# knockdown texture question



## bierman (Mar 1, 2017)

I am about to texture and the customer wants knockdown on the ceiling and orange peel on the wall. No problem. I typically texture my jobs like that. The problem is they wanted bullnose corners on everything and I am trying to figure out a good way to switch between textures on my soffit. I think it would look the best to use the knockdown on the underside of the soffit and orange peel on the wall portions of it, but was wondering if anyone has a trick for switching.
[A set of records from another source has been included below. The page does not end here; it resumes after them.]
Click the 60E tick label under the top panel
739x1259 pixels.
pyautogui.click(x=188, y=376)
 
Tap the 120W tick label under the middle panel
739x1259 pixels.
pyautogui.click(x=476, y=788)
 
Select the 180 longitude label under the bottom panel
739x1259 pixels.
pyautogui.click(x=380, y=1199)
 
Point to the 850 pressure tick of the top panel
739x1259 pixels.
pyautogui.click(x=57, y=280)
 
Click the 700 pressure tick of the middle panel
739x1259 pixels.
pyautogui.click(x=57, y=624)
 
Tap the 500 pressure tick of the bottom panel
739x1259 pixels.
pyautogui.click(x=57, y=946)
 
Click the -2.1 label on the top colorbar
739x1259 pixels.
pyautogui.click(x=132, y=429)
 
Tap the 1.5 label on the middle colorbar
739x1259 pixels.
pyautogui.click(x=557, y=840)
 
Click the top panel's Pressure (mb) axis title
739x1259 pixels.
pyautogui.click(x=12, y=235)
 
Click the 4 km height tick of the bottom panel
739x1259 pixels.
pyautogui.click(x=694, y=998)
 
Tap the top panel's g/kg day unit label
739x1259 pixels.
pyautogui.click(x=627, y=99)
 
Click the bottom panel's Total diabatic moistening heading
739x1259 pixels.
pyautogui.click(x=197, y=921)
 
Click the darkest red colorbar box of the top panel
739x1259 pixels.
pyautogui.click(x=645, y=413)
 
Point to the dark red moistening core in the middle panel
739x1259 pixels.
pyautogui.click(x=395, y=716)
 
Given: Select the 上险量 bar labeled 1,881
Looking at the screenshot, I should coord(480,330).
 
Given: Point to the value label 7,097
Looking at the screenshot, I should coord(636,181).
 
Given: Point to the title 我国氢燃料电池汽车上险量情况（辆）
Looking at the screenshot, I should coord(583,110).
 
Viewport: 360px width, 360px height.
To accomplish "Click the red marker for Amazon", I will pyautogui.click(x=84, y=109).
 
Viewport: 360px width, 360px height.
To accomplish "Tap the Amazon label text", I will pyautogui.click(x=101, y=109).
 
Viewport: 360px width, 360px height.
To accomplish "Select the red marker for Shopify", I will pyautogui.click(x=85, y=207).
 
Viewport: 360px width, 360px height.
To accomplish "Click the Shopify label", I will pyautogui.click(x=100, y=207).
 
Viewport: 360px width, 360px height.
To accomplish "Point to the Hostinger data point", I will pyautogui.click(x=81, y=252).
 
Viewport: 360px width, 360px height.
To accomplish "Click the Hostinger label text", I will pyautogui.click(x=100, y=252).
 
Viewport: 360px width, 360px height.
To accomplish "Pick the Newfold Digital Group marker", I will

I typically spray the knockdown, scrape the overspray off the wall, and immediately spray the orange peel, so I don't really want to wait a day and spray the orange peel.

Thanks for any advice


----------



## Big Shoe (Jun 16, 2008)

We normally used 90* bead on ceilings to avoid those issues. 

But in your case why don't you just leave the wall portions in your soffit smooth. Blue tape the bottom/center of the bullnose to create your straight cut off point. 

Good luck


----------



## John1957 (Nov 20, 2016)

bierman said:


> I am about to texture and the customer wants knockdown on the ceiling and orange peel on the wall. No problem. I typically texture my jobs like that. The problem is they wanted bullnose corners on everything and I am trying to figure out a good way to switch between textures on my soffit. I think it would look the best to use the knockdown on the underside of the soffit and orange peel on the wall portions of it, but was wondering if anyone has a trick for switching.
> 
> I typically spray the knockdown, scrape the overspray off the wall, and immediately spray the orange peel, so I don't really want to wait a day and spray the orange peel.
> 
> Thanks for any advice


When I do soffits with with 2 different textures, I cardboard half while I spray the other and vice versa. I did a knockdown face with a plaster veneer sand swirl bottom a few months ago. Pretty basic really. A fan will dry of the knockdown or orange peel pretty fast and you can staple cardboard right over the top of it. You can wipe the bullnose right after you spray.


----------